= REQUIRED WORK =
Copy nothing from the entries below except the lines from the one containing "Click the Uživatelské" through the one containing "Given: Click the 1974.3800 low price marker", and copy those exactly.

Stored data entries
________________

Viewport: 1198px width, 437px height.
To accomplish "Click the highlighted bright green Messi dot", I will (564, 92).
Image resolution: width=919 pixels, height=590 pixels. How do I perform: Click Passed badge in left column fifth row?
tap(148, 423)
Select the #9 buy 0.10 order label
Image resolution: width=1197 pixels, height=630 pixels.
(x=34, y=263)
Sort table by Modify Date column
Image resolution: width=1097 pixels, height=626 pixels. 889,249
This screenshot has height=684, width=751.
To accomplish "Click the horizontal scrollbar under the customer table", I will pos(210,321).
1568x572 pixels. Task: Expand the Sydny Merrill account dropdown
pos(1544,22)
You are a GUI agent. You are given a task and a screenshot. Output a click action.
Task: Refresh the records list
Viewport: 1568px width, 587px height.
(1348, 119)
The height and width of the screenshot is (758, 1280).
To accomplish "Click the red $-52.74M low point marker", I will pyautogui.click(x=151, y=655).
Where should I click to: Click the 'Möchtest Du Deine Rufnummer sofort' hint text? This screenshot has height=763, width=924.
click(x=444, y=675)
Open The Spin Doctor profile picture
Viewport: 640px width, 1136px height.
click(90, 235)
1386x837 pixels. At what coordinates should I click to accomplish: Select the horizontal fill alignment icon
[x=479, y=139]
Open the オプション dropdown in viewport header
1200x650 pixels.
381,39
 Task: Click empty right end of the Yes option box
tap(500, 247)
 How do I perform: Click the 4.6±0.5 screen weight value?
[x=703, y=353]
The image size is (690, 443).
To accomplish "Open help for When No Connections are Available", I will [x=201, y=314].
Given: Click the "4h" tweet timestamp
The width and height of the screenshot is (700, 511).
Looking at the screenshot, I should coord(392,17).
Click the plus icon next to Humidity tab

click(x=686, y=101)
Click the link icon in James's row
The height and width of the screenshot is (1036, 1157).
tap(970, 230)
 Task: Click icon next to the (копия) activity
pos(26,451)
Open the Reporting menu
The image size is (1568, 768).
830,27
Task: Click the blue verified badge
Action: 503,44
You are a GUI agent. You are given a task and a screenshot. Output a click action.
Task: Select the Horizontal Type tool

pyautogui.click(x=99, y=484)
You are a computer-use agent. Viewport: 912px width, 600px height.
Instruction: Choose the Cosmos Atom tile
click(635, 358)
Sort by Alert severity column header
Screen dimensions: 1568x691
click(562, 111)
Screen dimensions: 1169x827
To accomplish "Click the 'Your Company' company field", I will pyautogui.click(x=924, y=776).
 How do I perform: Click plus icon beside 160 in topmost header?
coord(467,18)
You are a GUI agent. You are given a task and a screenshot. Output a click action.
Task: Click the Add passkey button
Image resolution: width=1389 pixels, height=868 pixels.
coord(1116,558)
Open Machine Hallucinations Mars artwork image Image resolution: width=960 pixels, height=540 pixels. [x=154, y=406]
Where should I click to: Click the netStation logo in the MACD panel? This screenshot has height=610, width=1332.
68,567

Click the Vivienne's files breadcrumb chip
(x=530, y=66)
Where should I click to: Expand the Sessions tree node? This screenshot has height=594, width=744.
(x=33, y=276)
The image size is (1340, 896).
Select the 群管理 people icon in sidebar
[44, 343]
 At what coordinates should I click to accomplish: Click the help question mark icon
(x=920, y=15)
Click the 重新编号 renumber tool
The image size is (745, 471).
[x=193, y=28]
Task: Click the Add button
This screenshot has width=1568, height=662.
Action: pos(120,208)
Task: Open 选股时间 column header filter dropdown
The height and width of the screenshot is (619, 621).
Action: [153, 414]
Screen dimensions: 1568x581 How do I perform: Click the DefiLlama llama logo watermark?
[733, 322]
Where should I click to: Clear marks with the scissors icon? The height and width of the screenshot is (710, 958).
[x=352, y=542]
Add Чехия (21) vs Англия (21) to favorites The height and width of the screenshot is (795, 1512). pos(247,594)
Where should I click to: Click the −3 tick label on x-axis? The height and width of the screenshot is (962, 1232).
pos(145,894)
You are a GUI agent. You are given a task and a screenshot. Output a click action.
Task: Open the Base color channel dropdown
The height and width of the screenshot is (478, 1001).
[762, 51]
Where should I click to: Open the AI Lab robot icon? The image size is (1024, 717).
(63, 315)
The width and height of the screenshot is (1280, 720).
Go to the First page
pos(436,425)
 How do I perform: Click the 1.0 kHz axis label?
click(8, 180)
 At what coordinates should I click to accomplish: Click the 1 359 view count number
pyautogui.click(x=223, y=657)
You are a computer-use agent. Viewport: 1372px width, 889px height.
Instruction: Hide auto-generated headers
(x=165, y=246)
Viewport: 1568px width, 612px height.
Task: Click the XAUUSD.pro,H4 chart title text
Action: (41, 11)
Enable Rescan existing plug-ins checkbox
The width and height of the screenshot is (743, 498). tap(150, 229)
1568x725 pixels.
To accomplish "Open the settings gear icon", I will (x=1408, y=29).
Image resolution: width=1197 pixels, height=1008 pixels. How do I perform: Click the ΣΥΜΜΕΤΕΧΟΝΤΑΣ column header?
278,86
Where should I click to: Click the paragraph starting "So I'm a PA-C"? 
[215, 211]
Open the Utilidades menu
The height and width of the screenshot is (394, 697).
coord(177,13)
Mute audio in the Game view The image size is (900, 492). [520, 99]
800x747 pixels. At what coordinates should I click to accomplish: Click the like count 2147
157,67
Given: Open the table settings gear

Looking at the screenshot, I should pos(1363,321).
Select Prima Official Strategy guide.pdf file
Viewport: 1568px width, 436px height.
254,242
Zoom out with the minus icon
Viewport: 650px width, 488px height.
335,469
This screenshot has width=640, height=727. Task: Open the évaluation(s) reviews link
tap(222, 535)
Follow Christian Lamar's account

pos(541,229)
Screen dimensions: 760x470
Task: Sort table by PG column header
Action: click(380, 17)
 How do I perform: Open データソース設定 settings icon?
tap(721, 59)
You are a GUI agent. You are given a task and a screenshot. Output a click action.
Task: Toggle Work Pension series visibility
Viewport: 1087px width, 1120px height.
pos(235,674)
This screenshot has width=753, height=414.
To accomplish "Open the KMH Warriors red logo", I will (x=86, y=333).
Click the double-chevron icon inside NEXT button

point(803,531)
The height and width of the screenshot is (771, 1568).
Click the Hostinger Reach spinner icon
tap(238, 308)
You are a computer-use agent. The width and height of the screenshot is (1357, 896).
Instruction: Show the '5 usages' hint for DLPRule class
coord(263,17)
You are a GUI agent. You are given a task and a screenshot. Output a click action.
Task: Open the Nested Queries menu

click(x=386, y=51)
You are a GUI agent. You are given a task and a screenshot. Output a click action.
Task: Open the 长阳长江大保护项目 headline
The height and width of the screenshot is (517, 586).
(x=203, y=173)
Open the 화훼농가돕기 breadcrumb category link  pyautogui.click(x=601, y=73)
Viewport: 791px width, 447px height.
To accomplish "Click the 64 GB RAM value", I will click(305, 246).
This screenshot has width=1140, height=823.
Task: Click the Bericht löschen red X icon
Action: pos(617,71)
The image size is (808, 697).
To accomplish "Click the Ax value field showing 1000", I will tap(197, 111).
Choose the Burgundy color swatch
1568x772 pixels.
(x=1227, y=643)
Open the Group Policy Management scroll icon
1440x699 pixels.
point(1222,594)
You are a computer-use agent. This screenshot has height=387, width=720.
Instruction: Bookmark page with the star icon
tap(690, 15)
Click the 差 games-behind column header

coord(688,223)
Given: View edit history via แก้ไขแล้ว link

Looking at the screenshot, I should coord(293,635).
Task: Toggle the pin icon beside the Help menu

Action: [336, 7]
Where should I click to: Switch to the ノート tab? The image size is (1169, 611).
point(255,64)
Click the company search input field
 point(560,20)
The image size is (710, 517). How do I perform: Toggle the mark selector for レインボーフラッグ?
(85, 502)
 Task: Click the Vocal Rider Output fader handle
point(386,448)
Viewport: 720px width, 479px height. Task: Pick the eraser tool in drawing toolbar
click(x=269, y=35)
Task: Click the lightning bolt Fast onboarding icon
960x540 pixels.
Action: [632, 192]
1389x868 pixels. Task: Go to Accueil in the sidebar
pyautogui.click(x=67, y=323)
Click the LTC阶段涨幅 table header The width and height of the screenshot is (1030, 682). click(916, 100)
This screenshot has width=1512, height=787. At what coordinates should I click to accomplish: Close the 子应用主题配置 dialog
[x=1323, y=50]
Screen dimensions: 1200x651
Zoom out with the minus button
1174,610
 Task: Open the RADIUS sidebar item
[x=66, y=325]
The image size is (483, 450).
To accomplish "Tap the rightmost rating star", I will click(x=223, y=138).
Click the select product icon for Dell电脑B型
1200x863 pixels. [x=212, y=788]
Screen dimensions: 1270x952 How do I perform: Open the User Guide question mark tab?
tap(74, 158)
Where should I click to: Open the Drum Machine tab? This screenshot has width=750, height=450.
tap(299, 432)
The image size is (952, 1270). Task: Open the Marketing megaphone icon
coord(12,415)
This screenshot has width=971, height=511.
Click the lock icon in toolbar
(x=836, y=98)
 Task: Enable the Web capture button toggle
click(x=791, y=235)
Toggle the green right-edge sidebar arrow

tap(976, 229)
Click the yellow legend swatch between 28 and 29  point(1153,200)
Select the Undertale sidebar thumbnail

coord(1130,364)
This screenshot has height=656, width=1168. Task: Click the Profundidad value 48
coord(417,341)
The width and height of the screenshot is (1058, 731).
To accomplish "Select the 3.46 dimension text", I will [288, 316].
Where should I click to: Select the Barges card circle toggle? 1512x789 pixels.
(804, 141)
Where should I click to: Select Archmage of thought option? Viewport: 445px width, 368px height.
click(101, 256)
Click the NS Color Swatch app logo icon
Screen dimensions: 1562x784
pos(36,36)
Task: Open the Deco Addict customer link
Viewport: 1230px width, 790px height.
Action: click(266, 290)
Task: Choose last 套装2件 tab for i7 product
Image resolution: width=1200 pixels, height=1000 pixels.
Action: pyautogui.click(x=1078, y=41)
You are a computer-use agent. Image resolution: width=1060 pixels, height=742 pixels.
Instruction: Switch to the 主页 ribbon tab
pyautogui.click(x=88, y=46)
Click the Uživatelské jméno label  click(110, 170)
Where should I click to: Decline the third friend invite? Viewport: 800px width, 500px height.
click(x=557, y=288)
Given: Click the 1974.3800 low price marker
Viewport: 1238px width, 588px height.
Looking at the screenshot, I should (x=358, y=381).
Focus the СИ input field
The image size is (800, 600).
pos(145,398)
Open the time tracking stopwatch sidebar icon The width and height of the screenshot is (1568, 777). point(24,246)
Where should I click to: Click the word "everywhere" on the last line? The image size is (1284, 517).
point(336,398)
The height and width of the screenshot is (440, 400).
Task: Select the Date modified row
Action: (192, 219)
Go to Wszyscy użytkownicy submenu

________________

= RESPONSE TO THIS EXERCISE =
Click the Uživatelské jméno label  click(110, 170)
Where should I click to: Decline the third friend invite? Viewport: 800px width, 500px height.
click(x=557, y=288)
Given: Click the 1974.3800 low price marker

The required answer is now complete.